今、「笑いの本場」大阪で新たなムーブメントが起きています。それは社会人・兼業芸人たちの活躍。彼らは二足のわらじを履き、プロとはひと味違うハイレベルな笑いを追求し続けています。

今回そのシーンの中心に立つ一人、石橋わたるさんに話を聞きました。彼は、プロ・アマ問わず出演できる劇場「楽屋A」の星と称され 、現在プロとして活躍している先輩芸人から「おもろすぎるから、プロに誘ったのにならないのは残念だ」と言わしめた 、屈指の実力者です。

なぜ彼はプロの道を選ばず、正社員として働きながら、ハイレベルなアマチュア芸人として活動し続けるのでしょうか。その道を選んだ「3つの理由」と、彼が関西お笑い界に作ろうとしている新しい文化の姿をひもときます。

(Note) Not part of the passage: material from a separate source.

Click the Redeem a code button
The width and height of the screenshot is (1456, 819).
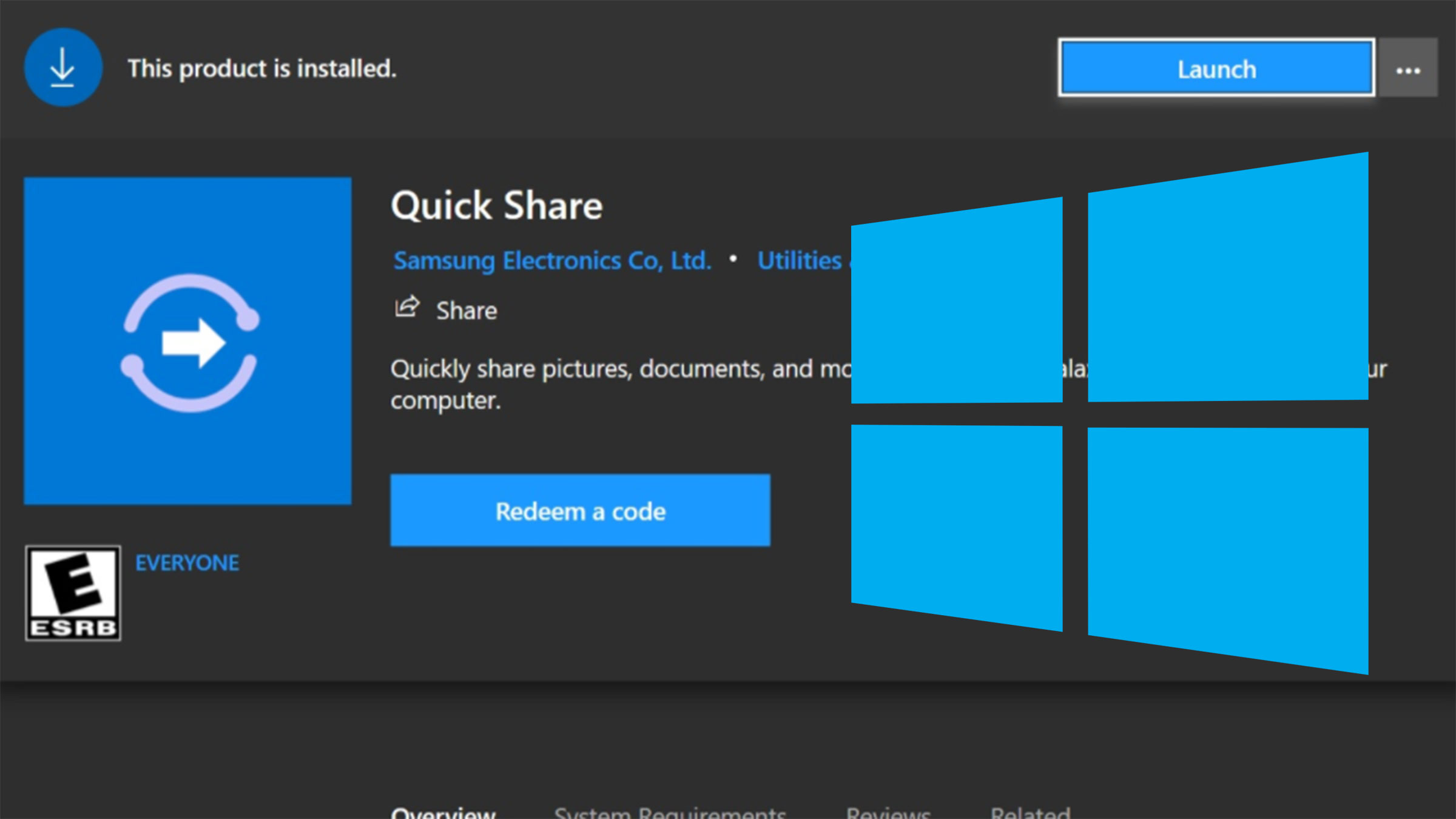580,511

誰かを喜ばせたい。お笑いは「サービス精神」から始まった

幼い頃から人を楽しませることに喜びを感じていた石橋さん。彼にとって、お笑いは「誰かとつながるための大切な手段」だったのかもしれないと語ります 。

―― お笑いはいつ頃から好きだったんですか?

幼少期からですね。家族がみんなお笑い好きで、番組をよく見ていて、気付いたら好きになってました 。で、その時に、テレビの真似をすると、家族が笑ってくれて、自分が人の感情を動かしている感覚が嬉しかったし、反応を見るのが楽しかったんですよね。

母親が言うには、人を笑わせたいっていう気質はどうも生まれつきらしいんです。言葉を喋れない赤ん坊のときから、親が僕自身の動作で笑ったのを見て、すぐにもう一回同じことをして、笑わせようとしてたらしいです。

だから成長するごとに、笑わせたい対象が家族から友だち、その周りの人……って徐々に広がっていって、今はもう知らん人の前で笑いを取りたいっていうところまで来たんでしょうね。

―― 自分でやるようになったのはいつだったんでしょうか?

高校の修学旅行のときが一番最初ですね。そもそも僕はネタをやる側になるつもりはなかったんですけど、友達に「お前面白いと思うからネタを書いてくれ」と誘われて。そのとき初めてやってみようかなって思ったんです。その友達が誘ってくれんかったら、たぶん僕はずっと見る側のままだったと思います。

―― ちなみに、どんなネタだったんですか?

「ダイマル・ラケット」とか、「いとし・こいし」とか 。70年代ぐらいのベタな漫才にちょうどハマってて 。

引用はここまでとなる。